┌─ Excerpted data

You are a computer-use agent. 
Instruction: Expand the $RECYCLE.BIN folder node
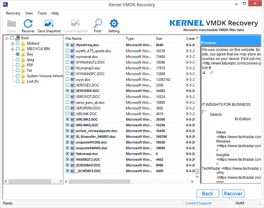[x=13, y=49]
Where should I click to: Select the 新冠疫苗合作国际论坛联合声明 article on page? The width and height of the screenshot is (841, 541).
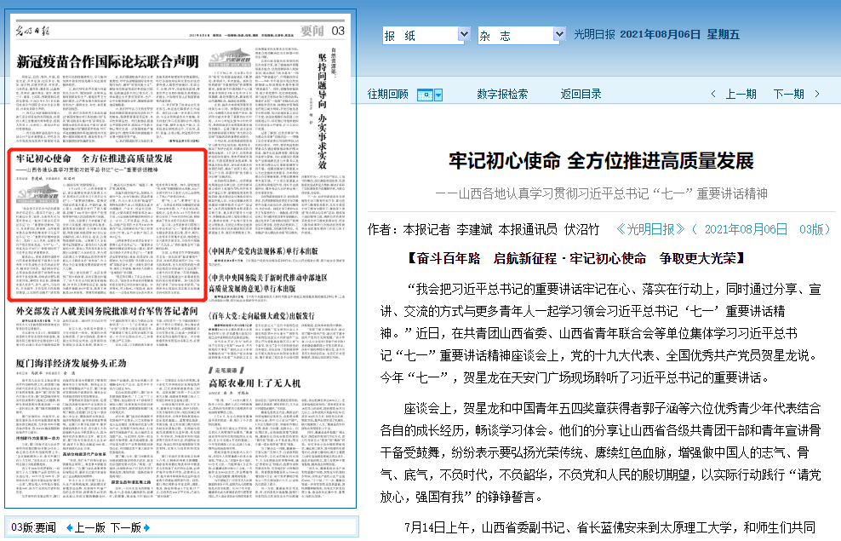tap(107, 62)
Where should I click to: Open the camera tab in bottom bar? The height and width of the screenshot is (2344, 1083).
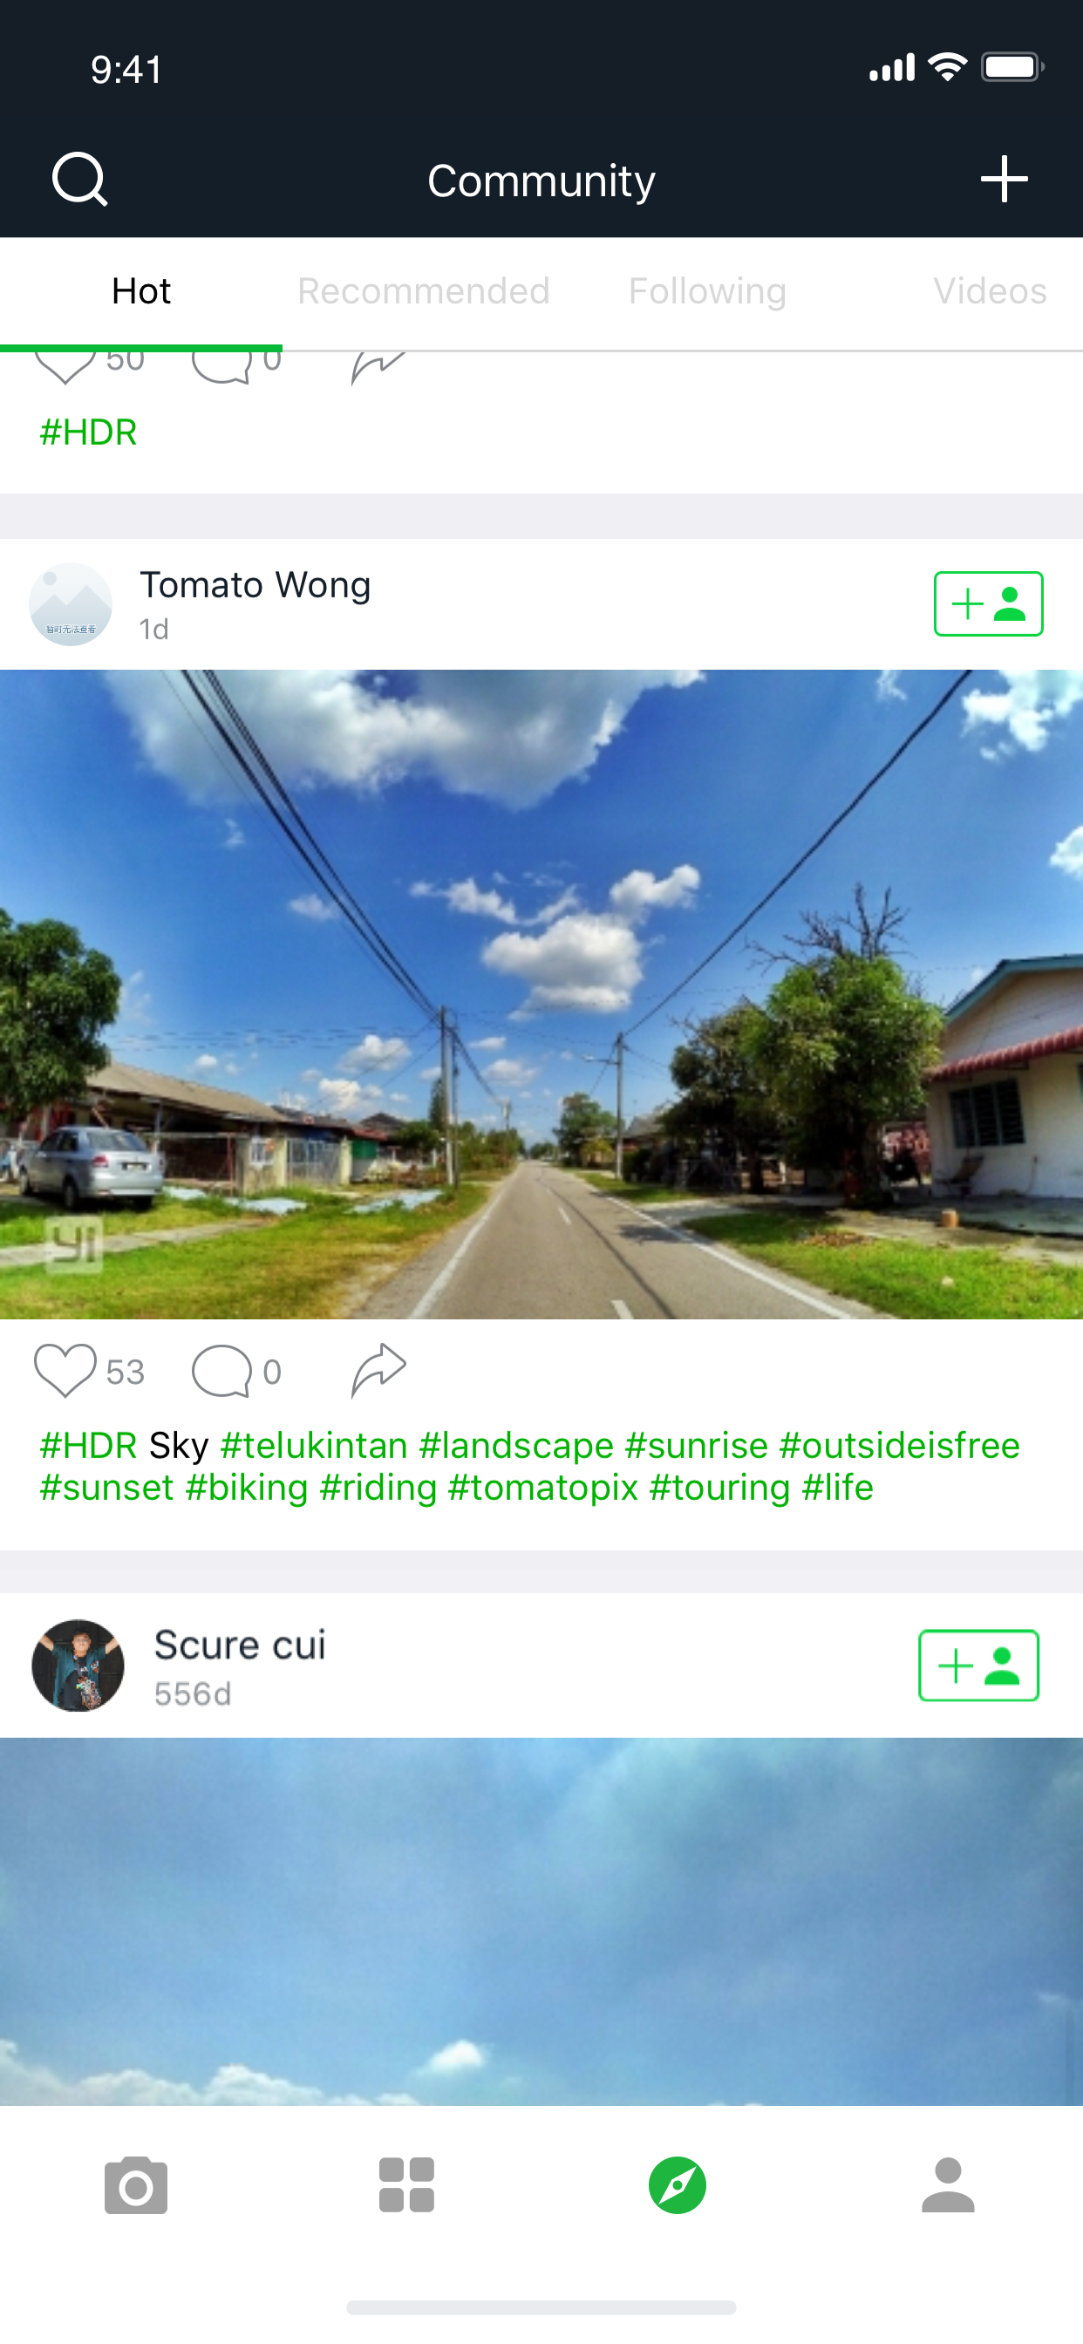click(x=136, y=2185)
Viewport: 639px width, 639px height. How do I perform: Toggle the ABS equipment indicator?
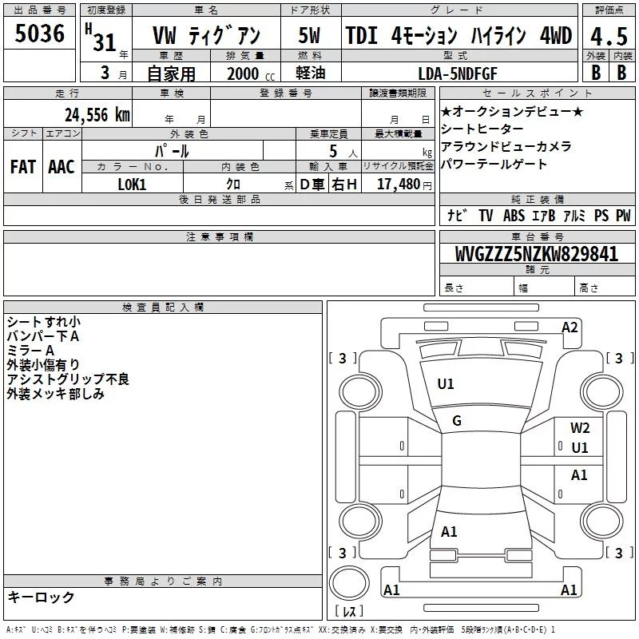click(514, 216)
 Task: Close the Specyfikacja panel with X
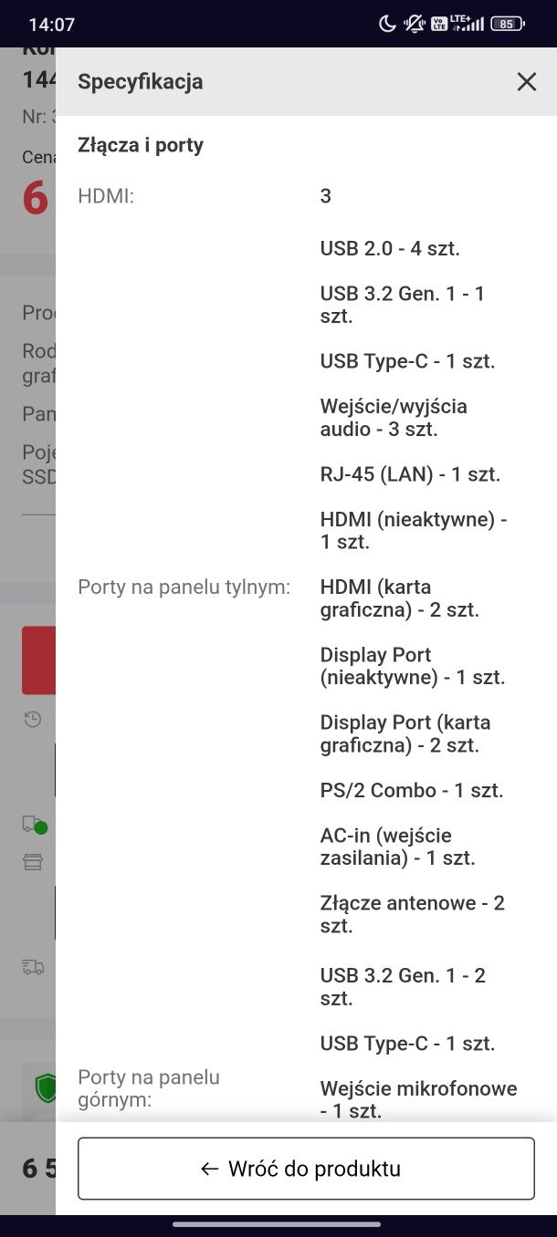coord(527,82)
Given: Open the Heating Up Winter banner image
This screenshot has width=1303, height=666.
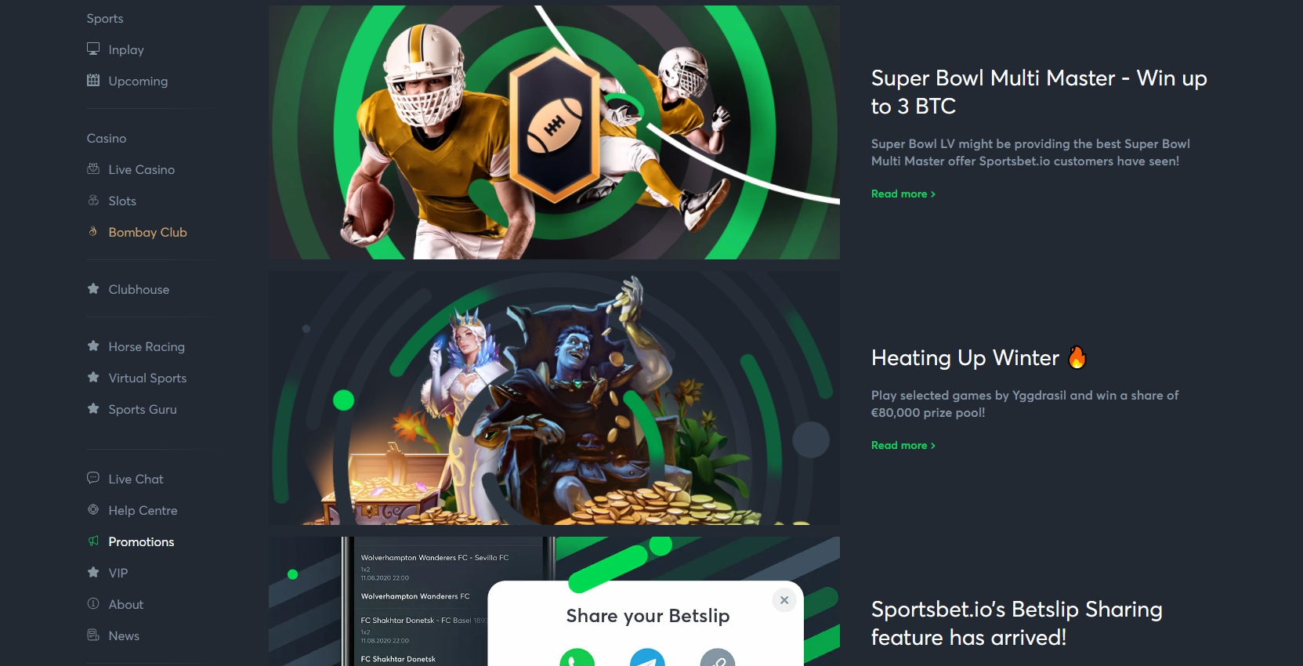Looking at the screenshot, I should [554, 398].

└─

Find the line containing "Task: Close the Specyfikacja panel with X" in the records above and restate it, and each line after it through the end, word for word, dropping the pictures.

 Task: Close the Specyfikacja panel with X
coord(527,82)
Given: Open the Heating Up Winter banner image
This screenshot has width=1303, height=666.
Looking at the screenshot, I should [554, 398].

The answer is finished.